Prompt:
Pull out the rows word for word, beginning with the line that contains "Select the Nombre de pannes label" and continuing through the line that contains "Action: pyautogui.click(x=814, y=367)". Omit the pictures.

Records provided:
****

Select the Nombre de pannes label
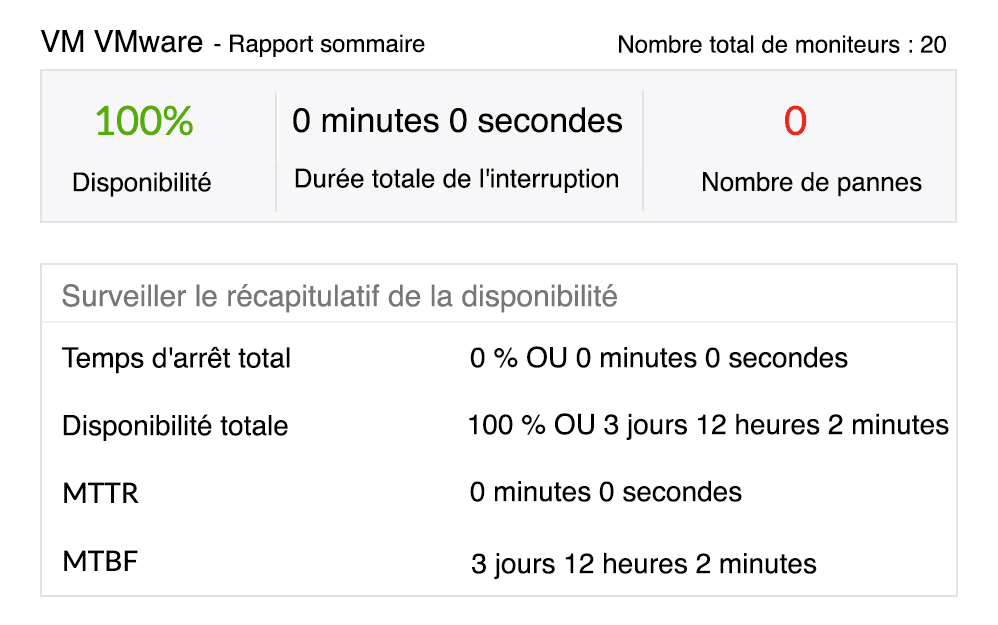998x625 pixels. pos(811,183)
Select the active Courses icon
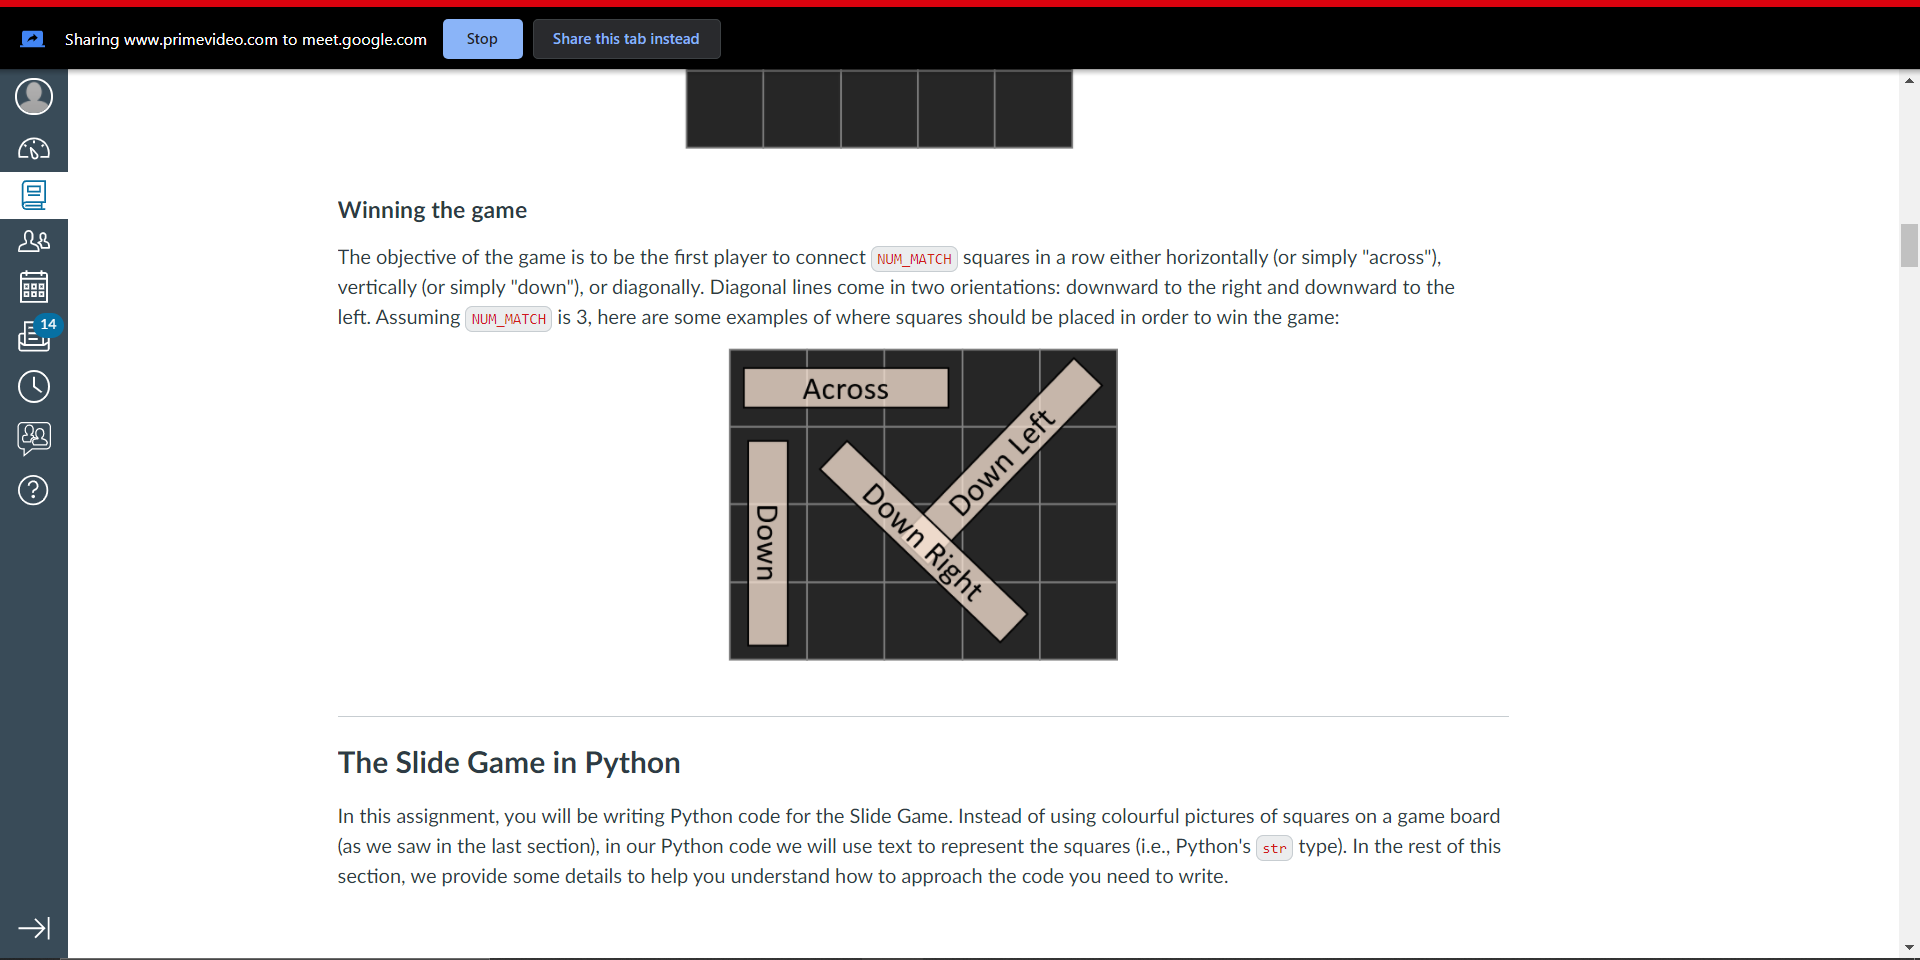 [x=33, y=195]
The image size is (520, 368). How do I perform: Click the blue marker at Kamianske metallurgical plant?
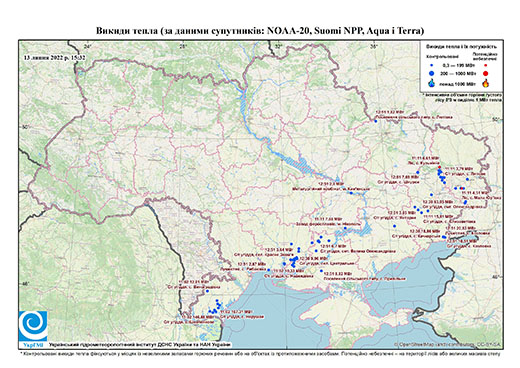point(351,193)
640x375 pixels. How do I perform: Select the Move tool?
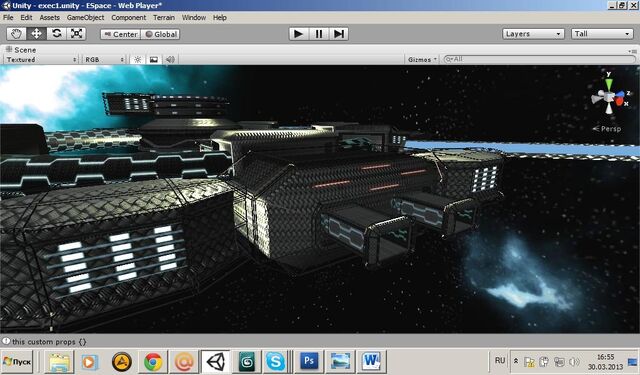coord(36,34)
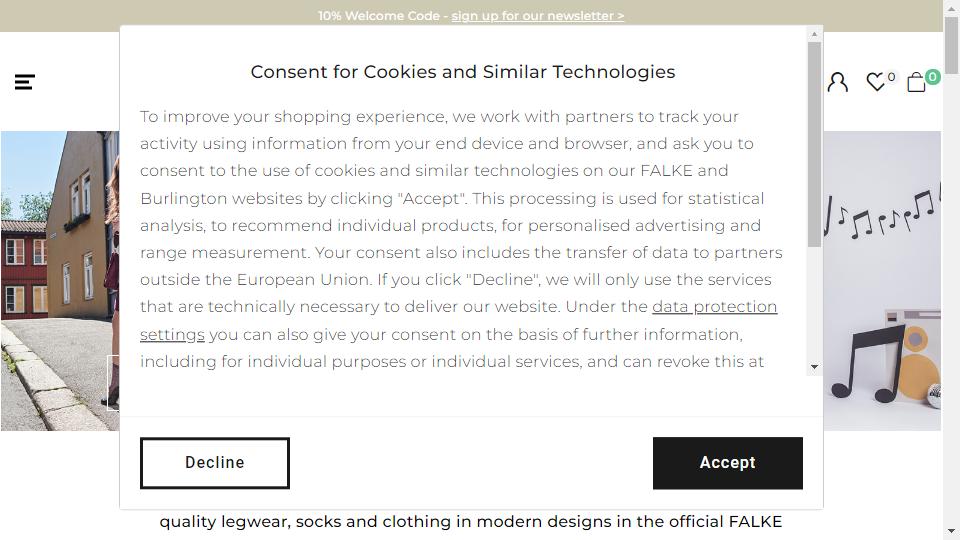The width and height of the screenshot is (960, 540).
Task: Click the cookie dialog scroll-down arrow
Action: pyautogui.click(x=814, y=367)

****

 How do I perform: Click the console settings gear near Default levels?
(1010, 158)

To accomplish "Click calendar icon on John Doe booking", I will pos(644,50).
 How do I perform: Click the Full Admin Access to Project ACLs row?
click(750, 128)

****

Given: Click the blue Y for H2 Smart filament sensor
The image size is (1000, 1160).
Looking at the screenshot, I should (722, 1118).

****

Written reply:
Select the Nombre de pannes label
998x625 pixels. pos(811,183)
Select the active Courses icon
 [x=33, y=195]
The image size is (520, 368). How do I perform: Click the blue marker at Kamianske metallurgical plant?
point(351,193)
640x375 pixels. How do I perform: Select the Move tool?
coord(36,34)
The width and height of the screenshot is (960, 540).
Task: Click the cookie dialog scroll-down arrow
Action: pyautogui.click(x=814, y=367)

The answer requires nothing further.